On Aug 11, 2009, at 3:21 PM, Michael Busch wrote:
On 8/11/09 4:13 AM, Grant Ingersoll wrote:
On Aug 11, 2009, at 4:28 AM, Michael Busch wrote:
I'm not just responding to just you there, but more to the
growing pack of those speaking against the new API. I don't see
specific issues being brought up - the only issues I have seen
brought up have been addressed in JIRA issues that have received
no comments indicating the fix was not good enough. So we are
seeing a lot of general complaints, but specific complaints have
been addressed as far as I can tell.
Thanks Mark. Yeah, I'm really not sure what actually the problem
here is now. There was a performance test in Solr that apparently
ran much slower after upgrading to the new Lucene jar. This test
is testing a rather uncommon scenario: very very short documents.
That is not an uncommon scenario. Solr has very, very short fields
_ALL THE TIME_.
I meant that having documents that only contain very short fields is
not as common as having docs with a decent amount of text.
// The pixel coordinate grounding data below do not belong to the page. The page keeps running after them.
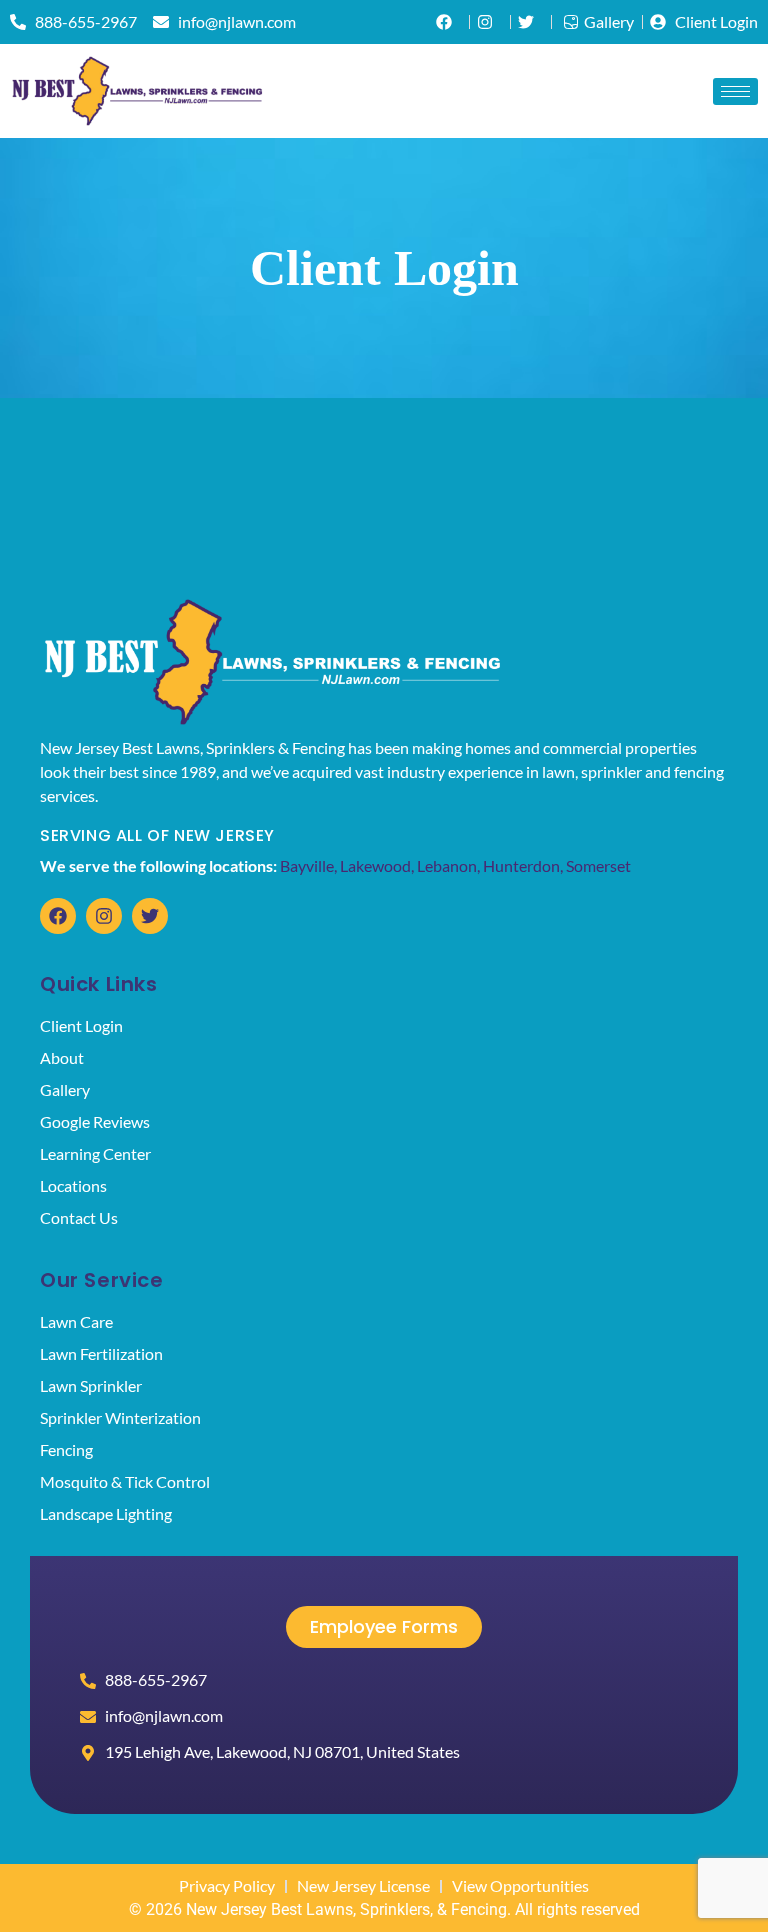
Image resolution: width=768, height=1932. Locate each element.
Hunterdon (521, 865)
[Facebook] (58, 916)
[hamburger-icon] (735, 91)
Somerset (598, 865)
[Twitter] (150, 916)
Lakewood (375, 865)
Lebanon (447, 865)
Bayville (307, 865)
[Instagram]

Maybe
I'm wrong - in either case I didn't try to say it's not an important
use case. I think it is important to have good performance here
too. The point I was trying to make was that we tested performance
more thoroughly for the case we thought would be more common.
FWIW, I think the most common scenario is: one or two large fields and
several (usually in the range of 5-10, but have seen cases with many)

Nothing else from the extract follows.